From manual Rancher to managed EKS
We migrated and consolidated as we went. Each team got one namespace for their apps, instead of the branch-per-team duplication. If Team B needed a change in a Team A app, the path was an MR in Team A's repo — not a fork-and-deploy in Team B's branch. That alone removed most of the 5–8x sprawl.
Paying down the secrets debt
Once the platform was running on EKS, the next thing to fix was secrets. The cluster had been carrying every credential as a native Kubernetes secret. We ran proofs-of-concept against HashiCorp Vault and AKeyless, but landed on AWS Secrets Manager — already in the account, already integrated with the IAM model we were standardizing on, and one fewer external dependency to maintain.
Identity and access
I led the rollout of SSO-based access on the AWS side. AWS Identity Center now receives provisioned users from Entra ID — the org's main AD — and IAM users have been retired for people and systems alike. Everyone assumes a role.
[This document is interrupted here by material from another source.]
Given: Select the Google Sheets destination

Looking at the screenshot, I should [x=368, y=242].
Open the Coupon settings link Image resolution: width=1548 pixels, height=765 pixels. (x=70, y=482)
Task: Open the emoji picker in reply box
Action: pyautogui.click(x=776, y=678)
People assume theirs through PermissionSets defined per team scenario: developers scoped to their own app namespace with permission to manage their own secrets, read-only access where that's the right level, full admin where it's actually needed.
For automated workloads, GitLab CI agents authenticate against AWS through OIDC, so every pipeline run gets short-lived credentials instead of long-lived platform users sitting in a secrets store somewhere.
Building observability from scratch
Monitoring started at zero. We brought in AWS CloudWatch alongside Grafana to cover the basics, then ran PoCs against Dynatrace and Datadog to see what enterprise vendors offered at the price point. The combination that won, on cost-effectiveness and on how cleanly it integrates with the rest of the platform, was OpenTelemetry instrumenting the apps, with Grafana, Loki, and distributed traces on the receiving end. Today every application has dashboards and alerts running through that stack.
Terraform workshops for the dev teams
Once the IaC repos were in place, the next bottleneck was that the dev teams still treated infrastructure as something the DevOps team did for them. I've led several Terraform workshops to flip that pattern — teaching the dev teams to author their own resources, open MRs against the IaC repos, and own the result. Self-service via MR, reviewed by the platform team, instead of tickets routed through us.
Where it's at now
The work today is consolidating what we built into something the client can run as a proper internal platform. We're formalizing the platform team, documenting the self-service tools and the expected developer workflow, and writing down our internal definitions for things that vary too much team to team. Cost and security are the two big themes of 2026 — KubeCost for cluster-level cost visibility, GuardDuty and WAF for the security perimeter, and Karpenter coming up next for smarter node autoscaling.
Other work at Shadow-Soft
The main engagement is the one I've been on the longest, but it's not the only thing I've done here.
- Icinga, on website and endpoint visibility for several other clients.
- Ansible, delivering automated OS-level solutions for clients whose work didn't need a full platform — just consistent, scripted server configuration.
- Internal project and lab documentation before the Arctiq acquisition — owning the central record of what the local team was building and how.
Around the same time, I got promoted internally to local team mentor. Not client-facing — a recognition of the help I'd been giving teammates on their own projects and certification exams: jumping on calls, sharing screens, drawing diagrams, explaining the same concept three different ways until it landed. I still spend time on that side of the work.